Steven Wells, 1960-2009.
Legendary rock journalist Steven Wells (aka Swells, Seething Wells, Susan Wells) passed away on Tuesday after a long battle with cancer. Even near the end, he was still penning pieces full of his trademark combination of wit, grit and spittle, culminating in this column for Philadelphia Weekly.
Now, it would be quite easy to lapse into a series of mawkish platitudes about how he was one of our favourite writers during our formative years, and how he was one of the inspirations for what we’d quite inappropriately describe as our ‘writing’ ‘style’. We could even spend a few paragraphs cackhandedly trying to pay tribute to him in a rough approximation of his own work, “with Swells at the typewriter, words suddenly had the opportunity to become huge man-eating, razor-toothed pitbulls, ready to launch a gruesome attack on the fleshiest folds of the subject in his sights”, that sort of thing.
However, as pointed out in the opening pages of his excellent novel Tits-Out Teenage Terror Totty, he didn’t really go a bundle on people schmaltzily mourning someone they’ve never even met, so it’d just seem a bit wrong.
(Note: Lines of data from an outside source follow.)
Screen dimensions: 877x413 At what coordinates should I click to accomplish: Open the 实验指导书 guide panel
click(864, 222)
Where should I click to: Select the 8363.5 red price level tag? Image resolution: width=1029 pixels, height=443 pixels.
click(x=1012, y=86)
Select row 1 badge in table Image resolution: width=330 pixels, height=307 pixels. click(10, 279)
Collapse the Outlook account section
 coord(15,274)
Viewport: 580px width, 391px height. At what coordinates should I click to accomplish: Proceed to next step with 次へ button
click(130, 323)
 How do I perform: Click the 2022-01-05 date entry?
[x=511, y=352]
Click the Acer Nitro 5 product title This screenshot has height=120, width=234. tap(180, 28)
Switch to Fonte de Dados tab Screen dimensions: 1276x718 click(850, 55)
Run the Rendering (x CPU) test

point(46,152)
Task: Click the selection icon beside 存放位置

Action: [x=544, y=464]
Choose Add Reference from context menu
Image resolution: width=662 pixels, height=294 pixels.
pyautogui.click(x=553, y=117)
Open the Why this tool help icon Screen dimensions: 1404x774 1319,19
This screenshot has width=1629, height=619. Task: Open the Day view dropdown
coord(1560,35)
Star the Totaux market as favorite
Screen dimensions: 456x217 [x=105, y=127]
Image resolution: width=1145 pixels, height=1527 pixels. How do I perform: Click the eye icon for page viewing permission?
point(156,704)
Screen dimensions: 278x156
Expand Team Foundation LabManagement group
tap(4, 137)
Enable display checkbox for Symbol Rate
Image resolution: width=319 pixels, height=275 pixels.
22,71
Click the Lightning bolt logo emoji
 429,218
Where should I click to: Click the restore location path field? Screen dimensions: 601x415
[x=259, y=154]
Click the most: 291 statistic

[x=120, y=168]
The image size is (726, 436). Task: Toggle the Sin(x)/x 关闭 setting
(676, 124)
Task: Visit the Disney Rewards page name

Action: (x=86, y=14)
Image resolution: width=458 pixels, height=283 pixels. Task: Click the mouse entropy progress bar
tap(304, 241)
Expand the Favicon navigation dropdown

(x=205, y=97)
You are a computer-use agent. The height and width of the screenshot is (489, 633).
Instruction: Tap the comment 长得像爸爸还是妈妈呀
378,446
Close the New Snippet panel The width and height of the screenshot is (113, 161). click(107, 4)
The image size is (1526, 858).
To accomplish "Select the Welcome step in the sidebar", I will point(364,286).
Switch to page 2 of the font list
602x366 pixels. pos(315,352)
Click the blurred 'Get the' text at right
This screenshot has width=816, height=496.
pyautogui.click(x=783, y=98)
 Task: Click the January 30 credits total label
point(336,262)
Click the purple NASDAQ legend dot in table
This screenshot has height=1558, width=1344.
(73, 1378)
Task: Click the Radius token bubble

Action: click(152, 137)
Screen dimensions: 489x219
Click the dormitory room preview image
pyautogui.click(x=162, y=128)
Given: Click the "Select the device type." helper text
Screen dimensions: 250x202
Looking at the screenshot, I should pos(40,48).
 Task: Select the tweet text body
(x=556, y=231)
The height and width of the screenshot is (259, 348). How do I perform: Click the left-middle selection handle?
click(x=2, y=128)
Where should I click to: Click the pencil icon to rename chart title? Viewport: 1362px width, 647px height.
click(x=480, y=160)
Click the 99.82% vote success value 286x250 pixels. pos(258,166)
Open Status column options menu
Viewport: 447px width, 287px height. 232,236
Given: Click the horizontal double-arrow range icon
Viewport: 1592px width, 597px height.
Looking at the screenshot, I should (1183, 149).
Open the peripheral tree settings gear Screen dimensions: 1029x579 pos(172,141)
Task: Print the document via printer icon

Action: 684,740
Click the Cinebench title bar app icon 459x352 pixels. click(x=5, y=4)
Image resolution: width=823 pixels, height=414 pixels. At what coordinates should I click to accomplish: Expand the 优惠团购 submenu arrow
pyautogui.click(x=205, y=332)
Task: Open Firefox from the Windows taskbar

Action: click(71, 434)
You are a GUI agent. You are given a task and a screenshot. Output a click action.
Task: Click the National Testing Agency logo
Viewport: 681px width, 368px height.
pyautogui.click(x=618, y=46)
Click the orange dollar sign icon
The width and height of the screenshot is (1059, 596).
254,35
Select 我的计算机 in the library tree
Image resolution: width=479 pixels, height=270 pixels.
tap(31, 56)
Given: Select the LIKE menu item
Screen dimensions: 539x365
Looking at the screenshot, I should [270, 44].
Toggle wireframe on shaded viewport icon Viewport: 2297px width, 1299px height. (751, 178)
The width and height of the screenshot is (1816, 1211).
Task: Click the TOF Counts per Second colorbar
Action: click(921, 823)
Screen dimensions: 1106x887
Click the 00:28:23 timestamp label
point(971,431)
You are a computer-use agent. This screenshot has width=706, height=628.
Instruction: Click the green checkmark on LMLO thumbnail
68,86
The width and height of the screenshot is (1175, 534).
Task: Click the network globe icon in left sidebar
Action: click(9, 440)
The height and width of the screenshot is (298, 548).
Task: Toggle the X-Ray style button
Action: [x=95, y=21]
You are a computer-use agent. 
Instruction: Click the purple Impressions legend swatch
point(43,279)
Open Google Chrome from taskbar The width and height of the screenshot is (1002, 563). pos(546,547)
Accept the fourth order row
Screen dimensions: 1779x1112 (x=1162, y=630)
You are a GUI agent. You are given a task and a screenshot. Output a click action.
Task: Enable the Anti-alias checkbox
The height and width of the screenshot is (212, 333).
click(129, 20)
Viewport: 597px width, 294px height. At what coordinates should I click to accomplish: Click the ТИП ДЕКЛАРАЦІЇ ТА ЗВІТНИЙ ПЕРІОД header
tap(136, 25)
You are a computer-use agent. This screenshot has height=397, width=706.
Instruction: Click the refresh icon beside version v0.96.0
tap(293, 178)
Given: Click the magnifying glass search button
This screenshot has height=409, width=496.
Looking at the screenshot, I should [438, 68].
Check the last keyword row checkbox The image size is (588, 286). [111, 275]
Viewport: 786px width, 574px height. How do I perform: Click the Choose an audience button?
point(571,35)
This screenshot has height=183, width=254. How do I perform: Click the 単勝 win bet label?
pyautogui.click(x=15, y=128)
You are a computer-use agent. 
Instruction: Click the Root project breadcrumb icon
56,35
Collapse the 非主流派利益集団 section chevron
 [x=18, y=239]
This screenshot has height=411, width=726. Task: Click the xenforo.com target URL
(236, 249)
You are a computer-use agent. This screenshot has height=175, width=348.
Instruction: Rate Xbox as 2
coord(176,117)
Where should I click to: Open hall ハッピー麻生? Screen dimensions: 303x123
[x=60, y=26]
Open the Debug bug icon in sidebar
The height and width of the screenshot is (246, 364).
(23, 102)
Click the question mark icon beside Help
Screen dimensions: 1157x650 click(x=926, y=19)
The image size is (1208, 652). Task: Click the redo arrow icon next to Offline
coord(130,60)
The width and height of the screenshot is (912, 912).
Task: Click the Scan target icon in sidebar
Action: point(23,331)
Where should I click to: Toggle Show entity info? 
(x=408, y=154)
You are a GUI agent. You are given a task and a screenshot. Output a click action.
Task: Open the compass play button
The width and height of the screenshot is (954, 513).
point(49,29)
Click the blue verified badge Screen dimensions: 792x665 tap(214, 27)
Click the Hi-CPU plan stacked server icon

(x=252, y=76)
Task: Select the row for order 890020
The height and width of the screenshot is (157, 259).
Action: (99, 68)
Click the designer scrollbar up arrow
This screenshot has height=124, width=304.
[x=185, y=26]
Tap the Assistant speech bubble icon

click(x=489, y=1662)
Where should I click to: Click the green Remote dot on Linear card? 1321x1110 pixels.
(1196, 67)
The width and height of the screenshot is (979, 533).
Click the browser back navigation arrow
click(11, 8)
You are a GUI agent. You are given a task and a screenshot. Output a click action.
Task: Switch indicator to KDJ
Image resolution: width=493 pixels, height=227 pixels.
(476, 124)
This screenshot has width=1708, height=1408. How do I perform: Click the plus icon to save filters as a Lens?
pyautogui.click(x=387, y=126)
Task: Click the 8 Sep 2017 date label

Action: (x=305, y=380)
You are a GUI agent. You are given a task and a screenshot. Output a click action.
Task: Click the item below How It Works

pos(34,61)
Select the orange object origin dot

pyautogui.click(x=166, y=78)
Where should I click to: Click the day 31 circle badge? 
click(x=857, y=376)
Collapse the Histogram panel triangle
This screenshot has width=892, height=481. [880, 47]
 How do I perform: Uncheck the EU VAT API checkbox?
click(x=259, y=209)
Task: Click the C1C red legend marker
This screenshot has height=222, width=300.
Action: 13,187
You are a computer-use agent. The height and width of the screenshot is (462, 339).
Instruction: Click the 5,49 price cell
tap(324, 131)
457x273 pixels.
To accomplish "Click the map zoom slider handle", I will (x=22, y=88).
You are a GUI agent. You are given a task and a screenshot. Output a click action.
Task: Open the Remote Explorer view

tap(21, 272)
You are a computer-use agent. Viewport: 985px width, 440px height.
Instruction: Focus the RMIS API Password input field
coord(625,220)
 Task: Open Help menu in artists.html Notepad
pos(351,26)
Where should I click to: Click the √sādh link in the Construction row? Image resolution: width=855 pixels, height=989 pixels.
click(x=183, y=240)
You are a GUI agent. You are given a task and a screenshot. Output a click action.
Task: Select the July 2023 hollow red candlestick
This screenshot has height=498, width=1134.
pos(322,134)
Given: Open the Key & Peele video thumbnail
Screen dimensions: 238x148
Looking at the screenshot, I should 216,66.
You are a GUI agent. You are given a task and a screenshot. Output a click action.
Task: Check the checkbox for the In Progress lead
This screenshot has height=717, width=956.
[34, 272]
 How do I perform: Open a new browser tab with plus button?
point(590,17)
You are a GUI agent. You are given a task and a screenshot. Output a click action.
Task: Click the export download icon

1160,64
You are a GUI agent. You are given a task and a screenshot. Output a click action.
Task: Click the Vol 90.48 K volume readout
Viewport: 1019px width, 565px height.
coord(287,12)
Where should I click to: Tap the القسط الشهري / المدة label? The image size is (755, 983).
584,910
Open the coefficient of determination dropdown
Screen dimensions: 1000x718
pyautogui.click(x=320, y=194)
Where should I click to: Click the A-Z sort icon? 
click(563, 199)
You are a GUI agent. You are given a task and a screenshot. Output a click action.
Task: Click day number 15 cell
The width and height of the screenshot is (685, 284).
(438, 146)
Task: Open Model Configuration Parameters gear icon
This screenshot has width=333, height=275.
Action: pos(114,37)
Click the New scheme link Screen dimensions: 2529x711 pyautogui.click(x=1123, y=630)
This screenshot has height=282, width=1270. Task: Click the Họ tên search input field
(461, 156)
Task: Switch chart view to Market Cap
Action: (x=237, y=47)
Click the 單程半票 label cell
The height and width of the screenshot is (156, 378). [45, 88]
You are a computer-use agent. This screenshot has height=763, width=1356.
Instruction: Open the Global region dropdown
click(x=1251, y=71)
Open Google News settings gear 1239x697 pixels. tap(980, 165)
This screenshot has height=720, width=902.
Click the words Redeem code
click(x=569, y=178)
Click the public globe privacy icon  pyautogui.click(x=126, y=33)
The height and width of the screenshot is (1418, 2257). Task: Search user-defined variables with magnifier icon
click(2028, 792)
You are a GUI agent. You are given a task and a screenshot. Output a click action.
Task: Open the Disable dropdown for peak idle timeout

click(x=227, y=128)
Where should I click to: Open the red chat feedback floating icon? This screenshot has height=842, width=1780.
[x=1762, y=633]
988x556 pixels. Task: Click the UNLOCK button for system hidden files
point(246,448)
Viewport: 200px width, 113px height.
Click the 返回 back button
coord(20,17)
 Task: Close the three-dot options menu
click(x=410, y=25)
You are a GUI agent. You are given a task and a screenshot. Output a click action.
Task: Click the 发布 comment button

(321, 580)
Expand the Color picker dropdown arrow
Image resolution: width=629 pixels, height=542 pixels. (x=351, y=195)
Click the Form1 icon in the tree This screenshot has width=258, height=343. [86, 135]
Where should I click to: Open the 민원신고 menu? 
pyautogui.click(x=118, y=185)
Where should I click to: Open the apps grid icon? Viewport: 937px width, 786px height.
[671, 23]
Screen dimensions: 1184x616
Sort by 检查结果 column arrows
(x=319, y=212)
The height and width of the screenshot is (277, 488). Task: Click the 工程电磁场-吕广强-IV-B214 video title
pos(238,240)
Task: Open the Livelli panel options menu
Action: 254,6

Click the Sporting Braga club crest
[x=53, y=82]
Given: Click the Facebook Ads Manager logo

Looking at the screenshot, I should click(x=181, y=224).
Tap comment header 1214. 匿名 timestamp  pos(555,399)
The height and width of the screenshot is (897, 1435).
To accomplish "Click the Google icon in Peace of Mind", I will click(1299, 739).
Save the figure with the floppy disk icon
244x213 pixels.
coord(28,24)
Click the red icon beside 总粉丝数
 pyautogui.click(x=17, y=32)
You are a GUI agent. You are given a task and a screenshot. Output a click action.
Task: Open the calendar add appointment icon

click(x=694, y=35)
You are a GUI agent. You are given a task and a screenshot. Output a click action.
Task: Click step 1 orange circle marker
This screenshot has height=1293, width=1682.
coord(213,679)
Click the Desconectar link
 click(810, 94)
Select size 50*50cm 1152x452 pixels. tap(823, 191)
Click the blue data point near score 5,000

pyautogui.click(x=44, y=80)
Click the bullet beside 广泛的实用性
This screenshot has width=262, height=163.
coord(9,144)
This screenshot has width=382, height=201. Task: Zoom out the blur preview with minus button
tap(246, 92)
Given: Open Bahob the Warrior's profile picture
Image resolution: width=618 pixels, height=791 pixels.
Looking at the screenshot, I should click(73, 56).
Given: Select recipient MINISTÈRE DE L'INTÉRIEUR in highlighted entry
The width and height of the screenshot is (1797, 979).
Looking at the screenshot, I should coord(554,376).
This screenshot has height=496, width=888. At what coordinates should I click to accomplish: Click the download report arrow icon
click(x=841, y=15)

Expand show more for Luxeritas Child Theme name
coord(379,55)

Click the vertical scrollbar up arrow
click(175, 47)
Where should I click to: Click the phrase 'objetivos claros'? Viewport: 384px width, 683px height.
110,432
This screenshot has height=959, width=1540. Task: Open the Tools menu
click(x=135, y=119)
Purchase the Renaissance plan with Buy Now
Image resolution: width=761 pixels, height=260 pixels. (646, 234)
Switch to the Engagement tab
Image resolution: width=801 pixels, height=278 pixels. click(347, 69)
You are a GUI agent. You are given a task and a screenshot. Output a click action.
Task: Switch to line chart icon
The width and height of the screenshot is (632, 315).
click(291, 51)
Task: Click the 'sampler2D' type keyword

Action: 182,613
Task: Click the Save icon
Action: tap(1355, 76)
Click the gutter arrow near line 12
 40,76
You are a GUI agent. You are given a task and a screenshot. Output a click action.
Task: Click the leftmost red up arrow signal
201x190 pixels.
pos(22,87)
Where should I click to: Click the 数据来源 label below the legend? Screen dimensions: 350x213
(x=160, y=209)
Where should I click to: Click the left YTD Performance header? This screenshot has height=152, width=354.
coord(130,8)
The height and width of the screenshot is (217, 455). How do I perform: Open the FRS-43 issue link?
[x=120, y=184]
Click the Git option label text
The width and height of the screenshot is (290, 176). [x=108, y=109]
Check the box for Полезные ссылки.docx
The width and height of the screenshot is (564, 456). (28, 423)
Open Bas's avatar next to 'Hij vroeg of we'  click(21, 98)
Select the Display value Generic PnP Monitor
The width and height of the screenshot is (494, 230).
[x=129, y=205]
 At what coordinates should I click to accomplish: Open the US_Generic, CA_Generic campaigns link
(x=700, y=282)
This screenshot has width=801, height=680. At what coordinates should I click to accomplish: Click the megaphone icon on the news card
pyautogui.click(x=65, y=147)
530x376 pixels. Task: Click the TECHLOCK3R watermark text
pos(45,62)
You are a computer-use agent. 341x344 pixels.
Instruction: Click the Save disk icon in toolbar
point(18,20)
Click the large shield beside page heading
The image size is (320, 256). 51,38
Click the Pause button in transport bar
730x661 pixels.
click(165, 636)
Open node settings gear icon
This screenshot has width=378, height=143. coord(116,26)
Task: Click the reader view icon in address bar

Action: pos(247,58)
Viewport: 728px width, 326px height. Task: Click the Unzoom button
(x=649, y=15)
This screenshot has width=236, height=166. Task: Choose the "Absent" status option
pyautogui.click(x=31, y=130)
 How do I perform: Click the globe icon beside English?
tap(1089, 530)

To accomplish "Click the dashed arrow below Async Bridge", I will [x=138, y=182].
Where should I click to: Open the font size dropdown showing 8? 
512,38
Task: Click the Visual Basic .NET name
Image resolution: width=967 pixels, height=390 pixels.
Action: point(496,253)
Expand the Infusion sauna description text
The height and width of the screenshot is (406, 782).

Instead, we’re going to quote the aforementioned opening to T-OTTT, and embed a Daphne & Celeste video:
“Here it comes now! Stumbling through the undergrowth, the brittle skulls of small rodents cracking like gunshots under the savagely spiked heels of its steel toe-capped Dolce and Gabana fuck-me stilettoes.
Those oh-so familiar doe-like eyes fix madly on the middle distance, ignoring the brambles and branches that lash at that brutally scarred but oh-so beautiful face. On its back, surgically attached and purely decorative, are two massive wings of compassion. On its lurching torso is a matt-black strapless Versace gown. In its gnarled fists it carries a razor toothed chainsaw. And in its heart - HATRED!
She's BACK! Stop CRYING! Princess of the Pod People! Queen of Hearts! Empress of Empathy! Duchess of Despondency! Monarch of Melancholy! Sovereign of Sobbing! Czarina of WANGST!
England's Rose is risen from the dead and this time - IT'S PERSONAL!
Sewn back together by an especially formed team of the world's top neurosurgeons and made more beautiful, more perfect, more saintlike, more compassionate, more doe-like and better equipped to deal instant death than ever before!
Her reconstituted flesh covers a titanium skeleton. State of the art micro-circuited laser weaponry hums under her peach-like skin.
She lurches to a stop and scans the horizon.
A lone paparazzo - the penile telescopic tools of his evil trade slung around his scrawny neck - lies concealed by camouflage just a hundred yards to the front, blissfully unaware of the savage death that awaits him.
"QUEENMOTHERFUCKA" screams Spencerstein as she scoops a fistful of upper-class quality cocaine out of her Chanel handbag and rams it wastefully up her oh-so-perfect nostrils before ripping the massive chainsaw into rapidly barking life. The startled paparazzo looks up suddenly and shitshocks savagely as he whirls round with whiplash intensity to witness the senses-shattering sight of Diana's zomboid horrorcorpse tottering towards him at impossible speed, slashing the air insanely with the fume-spewing chainsaw and screaming like a banshee on crack.
CRUMP! CRUMP! CRUMP! CRUMP!
Spencerstein charges, spitting with fury, bog eyed with hated and
gets blown to bloody bits as she accidentally steps on a landmine.
Ooh! That's got to fucking hurt!
"SHE'S DEAD - AGAIN!" scream an ecstatic British press.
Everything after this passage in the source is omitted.